**WHAT TO WORK ON**:
Count the items below that contain the string "visarkiv", with uppercase and lowercase treated as different. Reply with the number alone.

**THE DATA**:
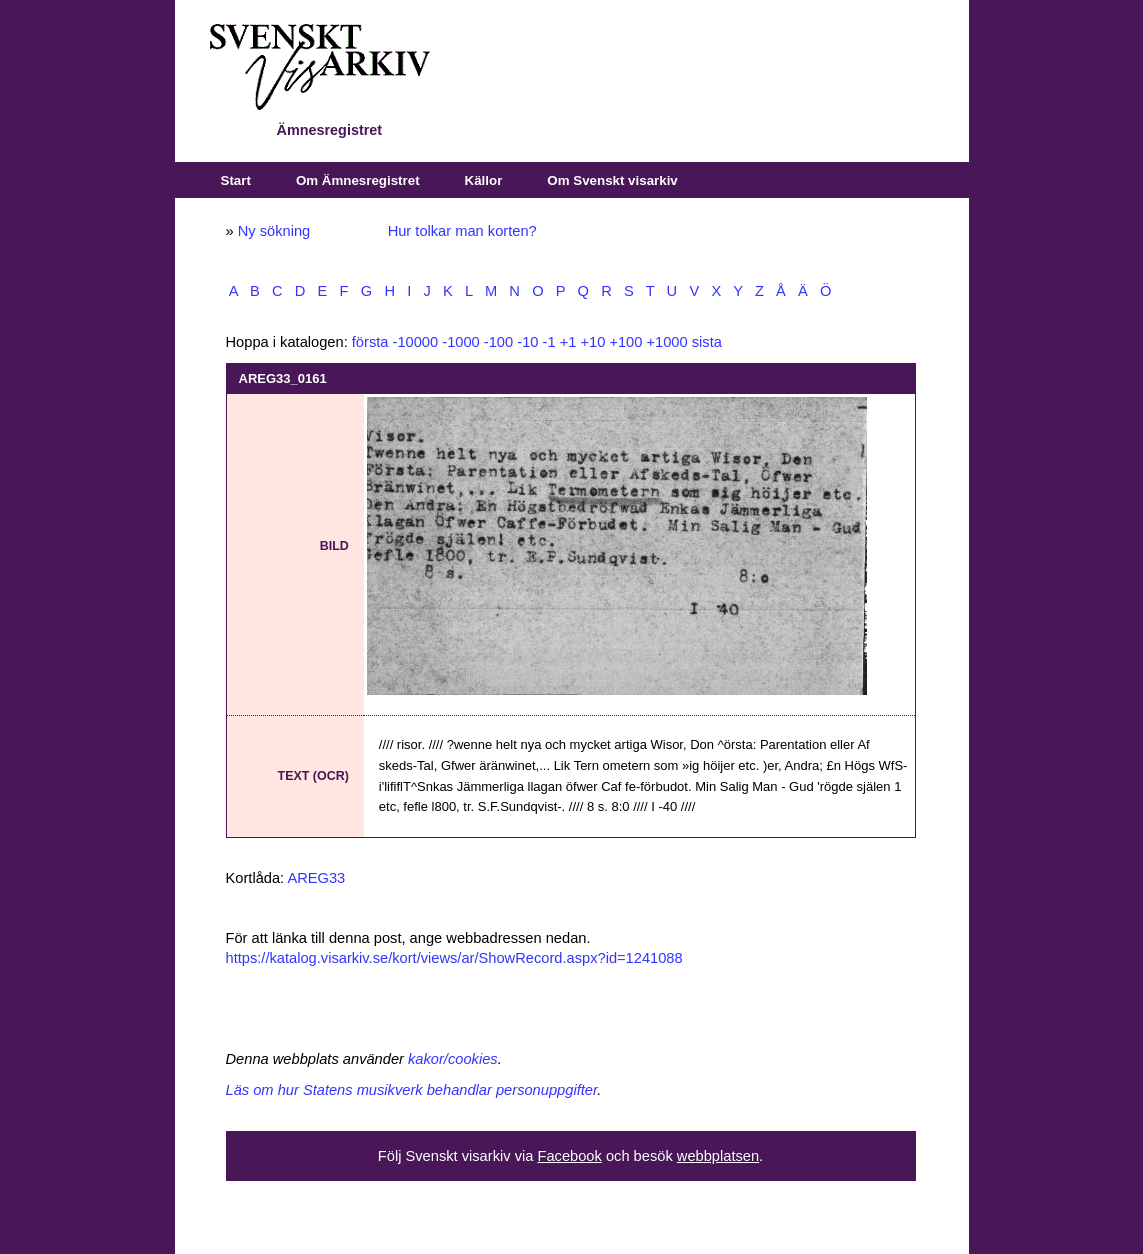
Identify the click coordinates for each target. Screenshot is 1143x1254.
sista (707, 342)
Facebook (569, 1156)
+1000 (666, 342)
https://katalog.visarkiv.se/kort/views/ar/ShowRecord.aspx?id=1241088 (454, 958)
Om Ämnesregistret (358, 180)
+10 (592, 342)
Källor (484, 180)
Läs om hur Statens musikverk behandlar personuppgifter (412, 1090)
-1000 (461, 342)
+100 (625, 342)
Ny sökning (274, 231)
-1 (549, 342)
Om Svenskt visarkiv (612, 180)
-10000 (416, 342)
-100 (498, 342)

**REPLY TO THE TASK**:
2